See the docs for the full list of options available to the Hamiltonian, Solver, and Runtime.

Getting Expansions

We can also run a standard job with the results keyword to save the expansions (and wave functions and energies) to a file, which allows us to then extract the expansions. Since it’s easiest to run this all in a single directory, I added a little helper function run_fchk_job. This has the file signature

VPTRunner.helpers.run_fchk_job(
    base_dir,
    states=2,
    fchk_file='fchk.fchk',
    zmat_file='z_mat.dat',
    results_file='output.hdf5',
    **opts
    )

which if given the file fchk.fchk in base_dir will run the job using the appropriate internals from zmat_file and save the outputs to output.hdf5 and from there we can extract the potential and dipole expansions with the helpful functions extract_potential and extract_dipole_expansion like

VPTRunner.helpers.extract_dipole_expansion(base_dir)

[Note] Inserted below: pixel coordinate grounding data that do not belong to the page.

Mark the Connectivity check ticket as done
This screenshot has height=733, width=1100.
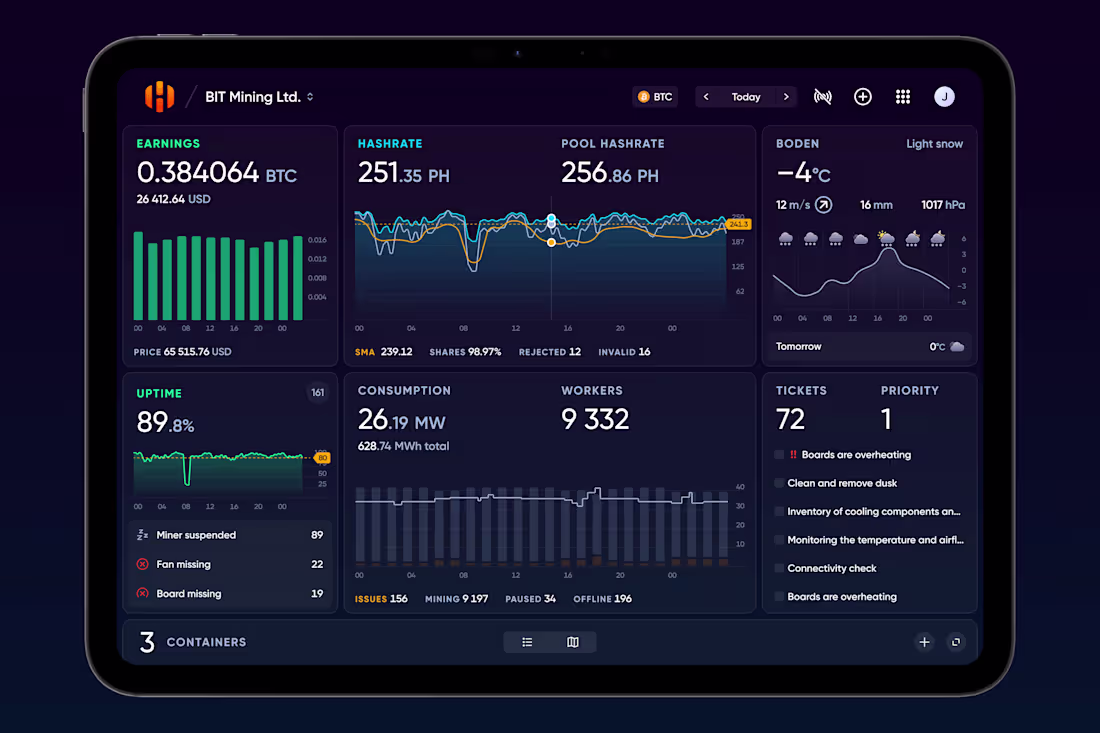click(x=778, y=568)
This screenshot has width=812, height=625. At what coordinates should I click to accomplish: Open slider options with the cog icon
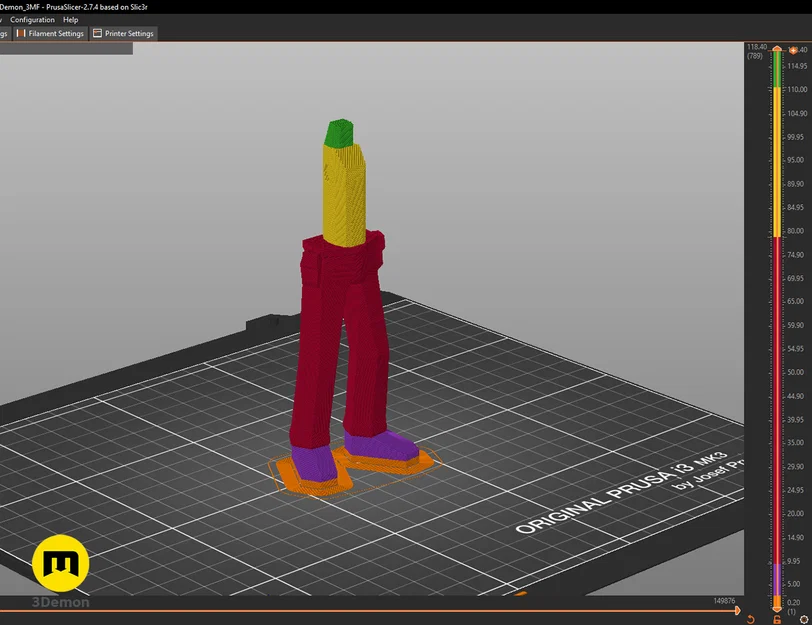pos(804,619)
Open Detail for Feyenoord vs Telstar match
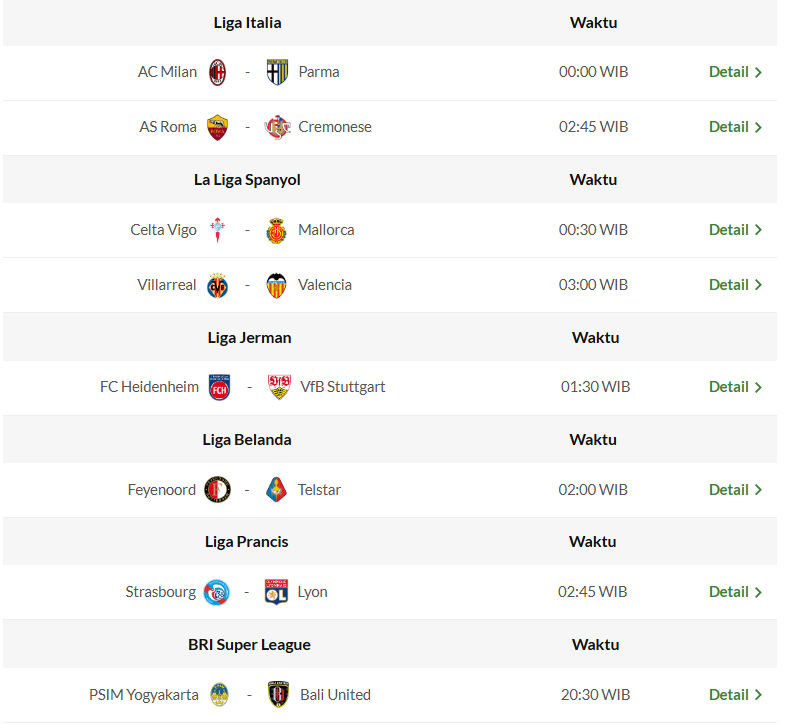The height and width of the screenshot is (725, 786). pyautogui.click(x=729, y=490)
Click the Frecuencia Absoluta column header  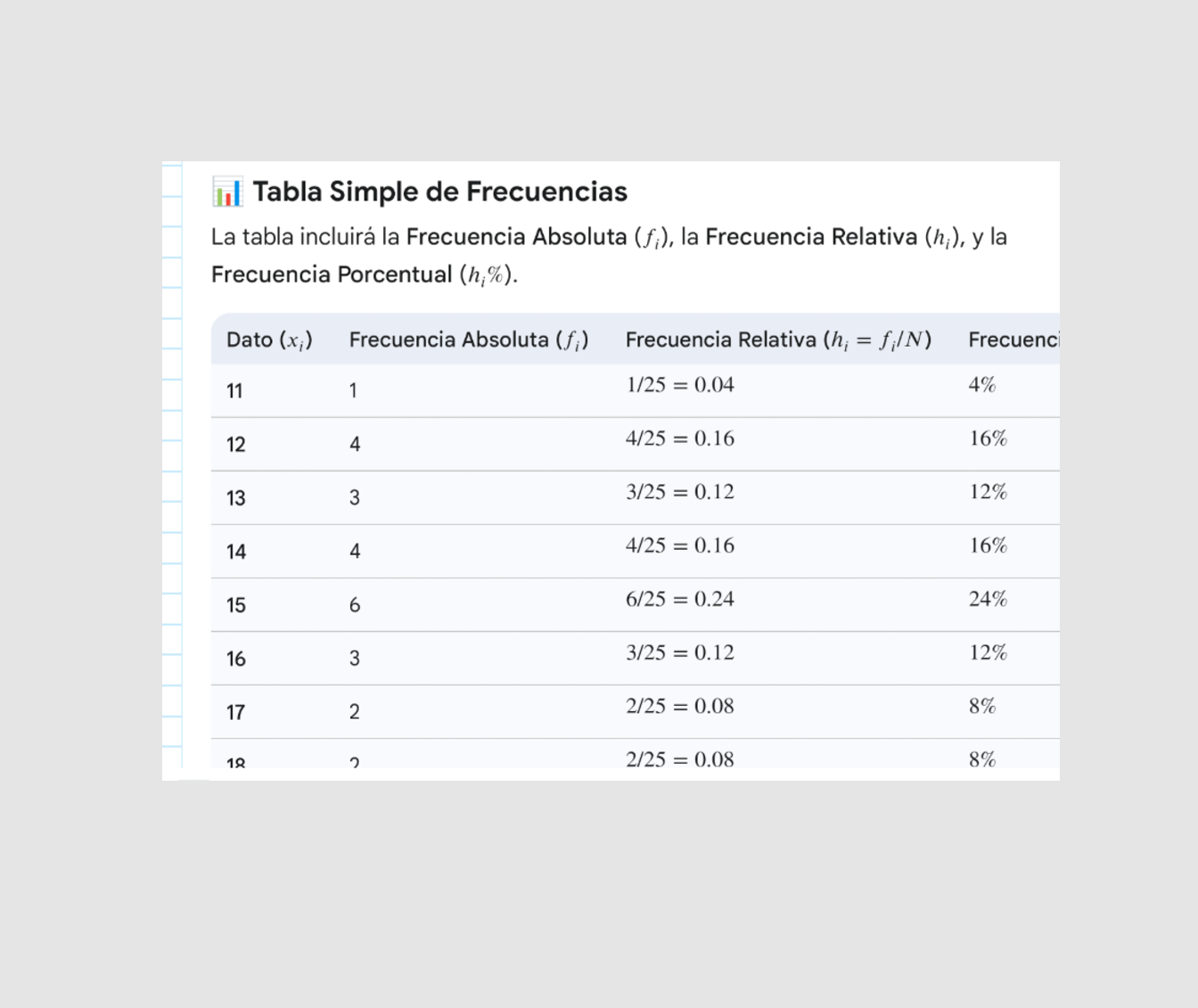pos(468,340)
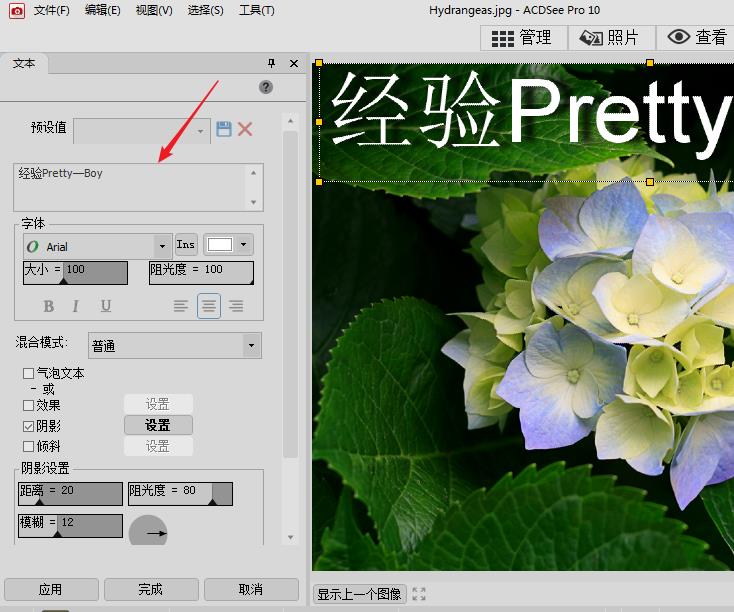Click the red delete preset X icon
734x612 pixels.
pos(245,129)
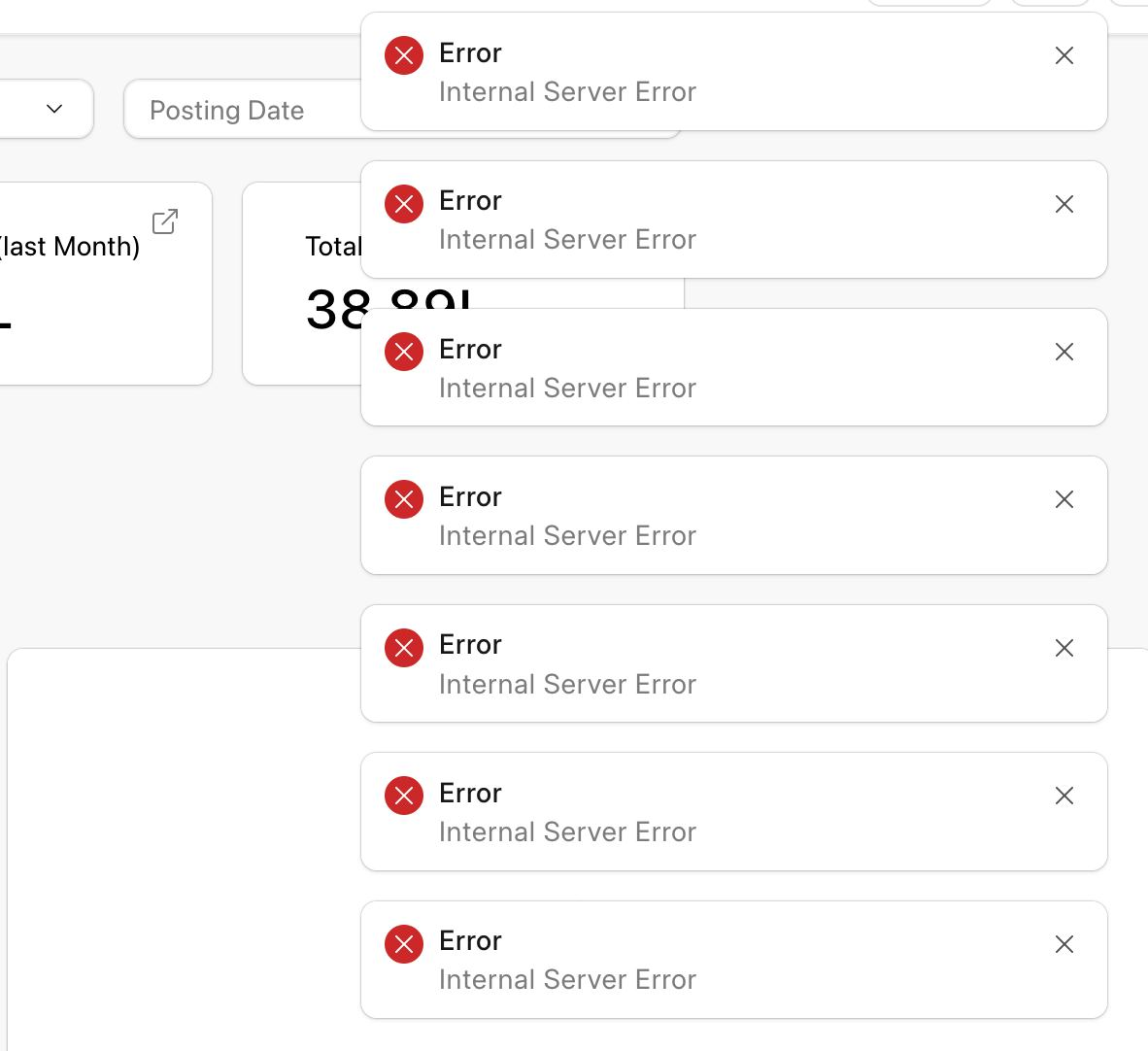Click the red error icon on the bottom toast

[403, 943]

For example, we can run a job like this

VPTRunner.helpers.run_fchk_job(
    "h2co/r",
    2,
    fchk_file='h2co.fchk'
)

and pull the expansions like this

VPTRunner.helpers.extract_potential('h2co/r')

Defining Custom Coordinate Systems

To use custom coordinate systems, we define a conversion function and an inverse

def conv(r, t, f, **kwargs):
    """
    Takes the bond lengths (`r`), angles `(t)` and dihedrals `(f)`,
    and returns new coordinates that are functions of these coordinates
    """
    # ... means skip all indices until the specified ones (look up Numpy Fancy Indexing)
    cp1 = np.cos(f[..., 3])  # skip indices 0, 1, and 2 as these correspond to the embedding
    ct1 = np.cos(t[..., 2])  # skip 0 and 1 for embedding
    ct2 = np.cos(t[..., 3])
    st1 = np.sin(t[..., 2])
    st2 = np.sin(t[..., 3])
    f[..., 3] = np.arccos(st1 * st2 * cp1 + ct1 * ct2)
    return np.array([r, t, f])

def inv(r, t, f, **kwargs):
    cp1 = np.cos(f[..., 3])
    ct1 = np.cos(t[..., 2])
    ct2 = np.cos(t[..., 3])
    st1 = np.sin(t[..., 2])
    st2 = np.sin(t[..., 3])
    f[..., 3] = np.arccos((cp1 - ct1 * ct2) / (st1 * st2))
    return np.array([r, t, f])

then we add the flag coordinate_transformation=[conv, inv] to get the runner to use the transformations and inverse

VPTRunner.helpers.run_anne_job(
    'nh3_2/r',
    2,
    order=2,
    degeneracy_specs='auto',
    coordinate_transformation=[conv, inv]
)